◆ HOW TO COMPLETE THIS TASK
In this material, which lines include the string "agent"? Show them.

◆ INFORMATION GIVEN
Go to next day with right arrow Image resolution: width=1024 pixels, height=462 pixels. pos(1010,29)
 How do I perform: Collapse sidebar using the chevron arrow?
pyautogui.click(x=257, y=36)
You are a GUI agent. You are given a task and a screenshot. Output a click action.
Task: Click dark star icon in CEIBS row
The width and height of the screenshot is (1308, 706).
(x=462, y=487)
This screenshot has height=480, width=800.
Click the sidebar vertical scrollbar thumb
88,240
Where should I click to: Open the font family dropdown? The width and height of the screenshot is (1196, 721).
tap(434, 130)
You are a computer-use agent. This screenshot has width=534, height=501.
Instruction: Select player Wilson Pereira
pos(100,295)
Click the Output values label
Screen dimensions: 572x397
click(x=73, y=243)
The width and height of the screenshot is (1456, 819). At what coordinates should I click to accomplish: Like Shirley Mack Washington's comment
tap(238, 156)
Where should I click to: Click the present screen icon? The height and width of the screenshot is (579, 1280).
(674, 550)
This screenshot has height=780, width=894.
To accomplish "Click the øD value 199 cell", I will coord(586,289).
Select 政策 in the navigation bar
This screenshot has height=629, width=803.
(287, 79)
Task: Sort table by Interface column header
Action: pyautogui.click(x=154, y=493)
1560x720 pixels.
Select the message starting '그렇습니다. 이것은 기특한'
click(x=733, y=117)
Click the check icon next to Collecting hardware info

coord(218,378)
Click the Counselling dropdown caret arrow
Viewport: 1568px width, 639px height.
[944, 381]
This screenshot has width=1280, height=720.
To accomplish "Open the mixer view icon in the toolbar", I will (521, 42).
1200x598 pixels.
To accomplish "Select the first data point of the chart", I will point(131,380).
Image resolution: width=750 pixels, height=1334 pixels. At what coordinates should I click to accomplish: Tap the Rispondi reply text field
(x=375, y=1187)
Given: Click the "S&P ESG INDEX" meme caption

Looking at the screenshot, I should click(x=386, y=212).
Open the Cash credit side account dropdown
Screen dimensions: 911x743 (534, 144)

◆ SOLUTION TO THIS PROBLEM
You are a GUI agent. You are given a task and a screenshot. Output a click action.
You are a computer-use agent. This screenshot has width=534, height=501.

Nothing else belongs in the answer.